Homeless observations

  • The Dropout is based on the eponymous podcast from ABC News. I would also recommend John Carreiro’s Bad Blood: Secrets and Lies in Silicon Launch, which many consider to be the final text of Theranos.
  • One of the best exchanges comes at the beginning of episode three, when customs ask Sunny what his profession is and he replies, “I don’t have one.” Again, we are faced with the question of what a person actually does.
  • Shawolter’s comedic moments do appear in episode 2, where Elizabeth makes everyone give dozens of blood samples by finger pricking. Bandaged fingers and piles of bloody tissue? Fun.

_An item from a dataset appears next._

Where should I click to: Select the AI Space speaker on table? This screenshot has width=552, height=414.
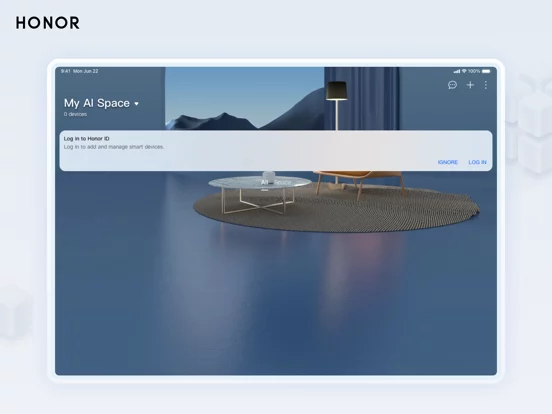click(x=269, y=176)
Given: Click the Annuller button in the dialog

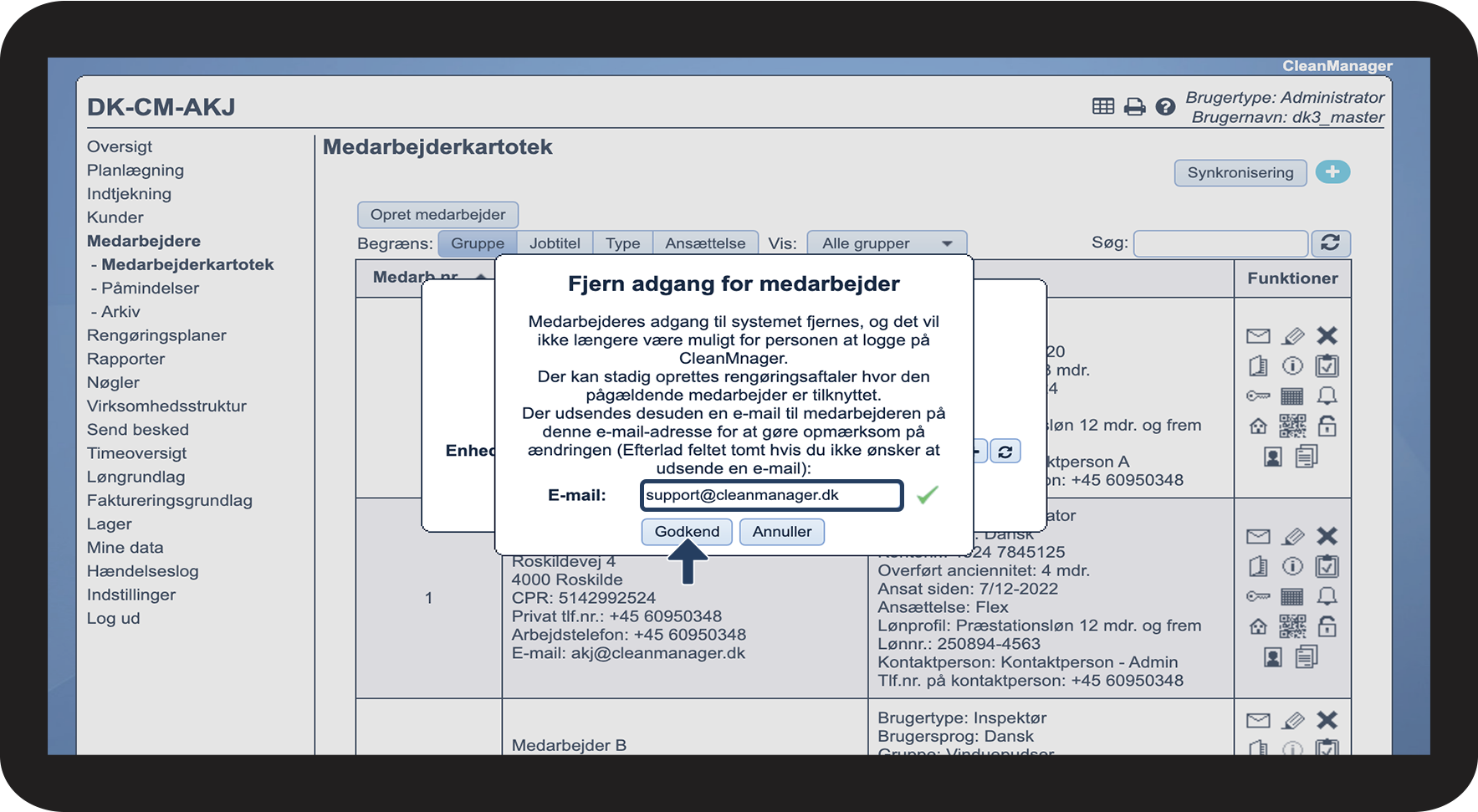Looking at the screenshot, I should [782, 532].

  • What’s going on with this soundtrack? We recklessly jump between the nostalgia of the 90’s (LEN), the ambient (Juliana Barwick), the country (Alabama), dance-pop (Robin) and a whole bunch of late indies (Passion Pit, Wolf Parade). Choose a mood and stick to it.
  • However, Seyfried’s dance moves, like Gumby’s, are a pleasure.
  • Elizabeth: “I don’t feel the way other people feel.” I hope they irritate this thought more because I still don’t see it in Seyfried’s performance.